**WHAT THE TASK ASKS**
Go through the data below and retype all of it exactly.

**DATA RECORDS**
━━━━
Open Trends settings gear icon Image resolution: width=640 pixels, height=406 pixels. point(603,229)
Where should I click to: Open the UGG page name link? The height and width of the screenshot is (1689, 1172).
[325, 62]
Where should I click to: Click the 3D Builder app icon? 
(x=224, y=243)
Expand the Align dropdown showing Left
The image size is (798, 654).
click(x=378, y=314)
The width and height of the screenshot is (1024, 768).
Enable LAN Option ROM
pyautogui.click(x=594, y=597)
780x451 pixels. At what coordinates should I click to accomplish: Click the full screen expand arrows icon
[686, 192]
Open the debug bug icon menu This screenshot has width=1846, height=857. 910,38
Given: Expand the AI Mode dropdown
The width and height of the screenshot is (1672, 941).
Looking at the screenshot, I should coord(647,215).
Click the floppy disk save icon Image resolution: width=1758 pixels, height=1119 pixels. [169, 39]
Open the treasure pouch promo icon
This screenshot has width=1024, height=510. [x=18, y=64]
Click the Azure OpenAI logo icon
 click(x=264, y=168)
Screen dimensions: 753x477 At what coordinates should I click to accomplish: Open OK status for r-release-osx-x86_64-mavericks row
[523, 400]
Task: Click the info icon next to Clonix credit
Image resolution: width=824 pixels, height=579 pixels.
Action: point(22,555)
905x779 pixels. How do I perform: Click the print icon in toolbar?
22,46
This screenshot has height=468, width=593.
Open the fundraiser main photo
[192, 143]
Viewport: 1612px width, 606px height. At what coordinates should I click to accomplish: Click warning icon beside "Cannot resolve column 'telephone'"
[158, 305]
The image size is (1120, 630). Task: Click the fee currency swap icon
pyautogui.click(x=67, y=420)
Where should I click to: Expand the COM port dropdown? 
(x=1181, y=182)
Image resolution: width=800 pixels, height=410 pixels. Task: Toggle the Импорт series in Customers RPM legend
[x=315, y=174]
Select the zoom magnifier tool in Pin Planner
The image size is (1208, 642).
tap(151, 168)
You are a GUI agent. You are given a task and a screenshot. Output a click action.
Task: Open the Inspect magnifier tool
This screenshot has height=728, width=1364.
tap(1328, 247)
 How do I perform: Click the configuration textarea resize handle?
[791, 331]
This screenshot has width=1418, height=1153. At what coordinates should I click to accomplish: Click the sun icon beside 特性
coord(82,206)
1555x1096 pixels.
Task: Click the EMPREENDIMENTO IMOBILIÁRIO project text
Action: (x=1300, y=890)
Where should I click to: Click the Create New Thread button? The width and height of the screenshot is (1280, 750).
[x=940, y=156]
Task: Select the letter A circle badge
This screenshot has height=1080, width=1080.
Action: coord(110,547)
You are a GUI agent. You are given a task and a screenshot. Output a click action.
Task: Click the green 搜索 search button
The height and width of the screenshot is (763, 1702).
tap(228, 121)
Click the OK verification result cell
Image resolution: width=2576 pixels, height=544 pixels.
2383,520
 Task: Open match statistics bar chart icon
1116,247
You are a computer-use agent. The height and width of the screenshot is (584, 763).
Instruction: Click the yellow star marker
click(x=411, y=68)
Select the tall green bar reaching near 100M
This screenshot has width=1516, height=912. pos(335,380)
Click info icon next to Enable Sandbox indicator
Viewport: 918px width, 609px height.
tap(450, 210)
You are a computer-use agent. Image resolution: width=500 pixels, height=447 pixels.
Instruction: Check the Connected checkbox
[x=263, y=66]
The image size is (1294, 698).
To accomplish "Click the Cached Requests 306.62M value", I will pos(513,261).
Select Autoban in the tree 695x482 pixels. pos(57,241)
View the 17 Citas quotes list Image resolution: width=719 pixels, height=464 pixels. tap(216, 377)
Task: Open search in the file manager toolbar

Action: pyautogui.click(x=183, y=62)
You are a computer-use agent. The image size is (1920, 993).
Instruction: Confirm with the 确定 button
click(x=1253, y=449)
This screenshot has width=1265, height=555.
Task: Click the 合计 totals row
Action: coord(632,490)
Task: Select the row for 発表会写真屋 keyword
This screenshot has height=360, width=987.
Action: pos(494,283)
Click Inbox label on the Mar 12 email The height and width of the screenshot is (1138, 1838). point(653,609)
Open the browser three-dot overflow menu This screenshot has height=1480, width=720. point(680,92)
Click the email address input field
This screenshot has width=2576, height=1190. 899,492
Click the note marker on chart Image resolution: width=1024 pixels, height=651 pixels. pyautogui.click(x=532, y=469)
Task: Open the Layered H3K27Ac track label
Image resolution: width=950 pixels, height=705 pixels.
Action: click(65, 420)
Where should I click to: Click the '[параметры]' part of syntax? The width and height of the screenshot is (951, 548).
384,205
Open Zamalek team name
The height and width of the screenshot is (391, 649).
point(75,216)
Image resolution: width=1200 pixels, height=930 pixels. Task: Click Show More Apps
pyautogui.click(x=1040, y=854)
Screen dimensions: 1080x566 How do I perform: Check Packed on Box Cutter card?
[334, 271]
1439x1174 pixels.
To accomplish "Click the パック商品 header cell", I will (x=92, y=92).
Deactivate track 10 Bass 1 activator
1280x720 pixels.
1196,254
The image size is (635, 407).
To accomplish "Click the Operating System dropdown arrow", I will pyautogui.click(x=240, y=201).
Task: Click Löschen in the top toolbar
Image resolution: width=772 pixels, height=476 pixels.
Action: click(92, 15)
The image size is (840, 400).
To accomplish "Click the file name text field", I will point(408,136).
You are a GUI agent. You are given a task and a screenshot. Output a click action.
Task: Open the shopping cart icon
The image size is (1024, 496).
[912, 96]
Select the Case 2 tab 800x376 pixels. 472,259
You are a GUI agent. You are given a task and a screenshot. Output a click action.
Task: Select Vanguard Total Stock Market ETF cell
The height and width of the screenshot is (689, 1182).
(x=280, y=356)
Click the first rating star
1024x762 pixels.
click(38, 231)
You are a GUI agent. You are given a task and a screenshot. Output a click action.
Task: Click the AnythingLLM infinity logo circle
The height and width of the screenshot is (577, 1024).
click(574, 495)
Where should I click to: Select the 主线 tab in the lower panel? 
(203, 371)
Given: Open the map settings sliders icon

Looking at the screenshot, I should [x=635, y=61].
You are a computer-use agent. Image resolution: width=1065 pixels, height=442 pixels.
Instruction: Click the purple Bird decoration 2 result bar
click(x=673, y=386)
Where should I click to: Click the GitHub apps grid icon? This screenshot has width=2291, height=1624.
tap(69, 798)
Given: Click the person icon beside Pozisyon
━━━━
**ANSWER TO THIS EXERCISE**
Open Trends settings gear icon Image resolution: width=640 pixels, height=406 pixels. point(603,229)
Where should I click to: Open the UGG page name link? The height and width of the screenshot is (1689, 1172).
[325, 62]
Where should I click to: Click the 3D Builder app icon? 
(x=224, y=243)
Expand the Align dropdown showing Left
The image size is (798, 654).
click(x=378, y=314)
The width and height of the screenshot is (1024, 768).
Enable LAN Option ROM
pyautogui.click(x=594, y=597)
780x451 pixels. At what coordinates should I click to accomplish: Click the full screen expand arrows icon
[686, 192]
Open the debug bug icon menu This screenshot has width=1846, height=857. 910,38
Given: Expand the AI Mode dropdown
The width and height of the screenshot is (1672, 941).
Looking at the screenshot, I should coord(647,215).
Click the floppy disk save icon Image resolution: width=1758 pixels, height=1119 pixels. [169, 39]
Open the treasure pouch promo icon
This screenshot has width=1024, height=510. [x=18, y=64]
Click the Azure OpenAI logo icon
 click(x=264, y=168)
Screen dimensions: 753x477 At what coordinates should I click to accomplish: Open OK status for r-release-osx-x86_64-mavericks row
[523, 400]
Task: Click the info icon next to Clonix credit
Image resolution: width=824 pixels, height=579 pixels.
Action: point(22,555)
905x779 pixels. How do I perform: Click the print icon in toolbar?
22,46
This screenshot has height=468, width=593.
Open the fundraiser main photo
[192, 143]
Viewport: 1612px width, 606px height. At what coordinates should I click to accomplish: Click warning icon beside "Cannot resolve column 'telephone'"
[158, 305]
The image size is (1120, 630). Task: Click the fee currency swap icon
pyautogui.click(x=67, y=420)
Where should I click to: Expand the COM port dropdown? 
(x=1181, y=182)
Image resolution: width=800 pixels, height=410 pixels. Task: Toggle the Импорт series in Customers RPM legend
[x=315, y=174]
Select the zoom magnifier tool in Pin Planner
The image size is (1208, 642).
tap(151, 168)
You are a GUI agent. You are given a task and a screenshot. Output a click action.
Task: Open the Inspect magnifier tool
This screenshot has height=728, width=1364.
tap(1328, 247)
 How do I perform: Click the configuration textarea resize handle?
[791, 331]
This screenshot has width=1418, height=1153. At what coordinates should I click to accomplish: Click the sun icon beside 特性
coord(82,206)
1555x1096 pixels.
Task: Click the EMPREENDIMENTO IMOBILIÁRIO project text
Action: (x=1300, y=890)
Where should I click to: Click the Create New Thread button? The width and height of the screenshot is (1280, 750).
[x=940, y=156]
Task: Select the letter A circle badge
This screenshot has height=1080, width=1080.
Action: coord(110,547)
You are a GUI agent. You are given a task and a screenshot. Output a click action.
Task: Click the green 搜索 search button
The height and width of the screenshot is (763, 1702).
tap(228, 121)
Click the OK verification result cell
Image resolution: width=2576 pixels, height=544 pixels.
2383,520
 Task: Open match statistics bar chart icon
1116,247
You are a computer-use agent. The height and width of the screenshot is (584, 763).
Instruction: Click the yellow star marker
click(x=411, y=68)
Select the tall green bar reaching near 100M
This screenshot has width=1516, height=912. pos(335,380)
Click info icon next to Enable Sandbox indicator
Viewport: 918px width, 609px height.
tap(450, 210)
You are a computer-use agent. Image resolution: width=500 pixels, height=447 pixels.
Instruction: Check the Connected checkbox
[x=263, y=66]
The image size is (1294, 698).
To accomplish "Click the Cached Requests 306.62M value", I will pos(513,261).
Select Autoban in the tree 695x482 pixels. pos(57,241)
View the 17 Citas quotes list Image resolution: width=719 pixels, height=464 pixels. tap(216, 377)
Task: Open search in the file manager toolbar

Action: pyautogui.click(x=183, y=62)
You are a computer-use agent. The image size is (1920, 993).
Instruction: Confirm with the 确定 button
click(x=1253, y=449)
This screenshot has width=1265, height=555.
Task: Click the 合计 totals row
Action: coord(632,490)
Task: Select the row for 発表会写真屋 keyword
This screenshot has height=360, width=987.
Action: pos(494,283)
Click Inbox label on the Mar 12 email The height and width of the screenshot is (1138, 1838). point(653,609)
Open the browser three-dot overflow menu This screenshot has height=1480, width=720. point(680,92)
Click the email address input field
This screenshot has width=2576, height=1190. 899,492
Click the note marker on chart Image resolution: width=1024 pixels, height=651 pixels. pyautogui.click(x=532, y=469)
Task: Open the Layered H3K27Ac track label
Image resolution: width=950 pixels, height=705 pixels.
Action: click(65, 420)
Where should I click to: Click the '[параметры]' part of syntax? The width and height of the screenshot is (951, 548).
384,205
Open Zamalek team name
The height and width of the screenshot is (391, 649).
point(75,216)
Image resolution: width=1200 pixels, height=930 pixels. Task: Click Show More Apps
pyautogui.click(x=1040, y=854)
Screen dimensions: 1080x566 How do I perform: Check Packed on Box Cutter card?
[334, 271]
1439x1174 pixels.
To accomplish "Click the パック商品 header cell", I will (x=92, y=92).
Deactivate track 10 Bass 1 activator
1280x720 pixels.
1196,254
The image size is (635, 407).
To accomplish "Click the Operating System dropdown arrow", I will pyautogui.click(x=240, y=201).
Task: Click Löschen in the top toolbar
Image resolution: width=772 pixels, height=476 pixels.
Action: click(92, 15)
The image size is (840, 400).
To accomplish "Click the file name text field", I will point(408,136).
You are a GUI agent. You are given a task and a screenshot. Output a click action.
Task: Open the shopping cart icon
The image size is (1024, 496).
[912, 96]
Select the Case 2 tab 800x376 pixels. 472,259
You are a GUI agent. You are given a task and a screenshot. Output a click action.
Task: Select Vanguard Total Stock Market ETF cell
The height and width of the screenshot is (689, 1182).
(x=280, y=356)
Click the first rating star
1024x762 pixels.
click(38, 231)
You are a GUI agent. You are given a task and a screenshot. Output a click action.
Task: Click the AnythingLLM infinity logo circle
The height and width of the screenshot is (577, 1024).
click(574, 495)
Where should I click to: Select the 主线 tab in the lower panel? 
(203, 371)
Given: Open the map settings sliders icon

Looking at the screenshot, I should [x=635, y=61].
You are a computer-use agent. Image resolution: width=1065 pixels, height=442 pixels.
Instruction: Click the purple Bird decoration 2 result bar
click(x=673, y=386)
Where should I click to: Click the GitHub apps grid icon? This screenshot has width=2291, height=1624.
tap(69, 798)
Given: Click the person icon beside Pozisyon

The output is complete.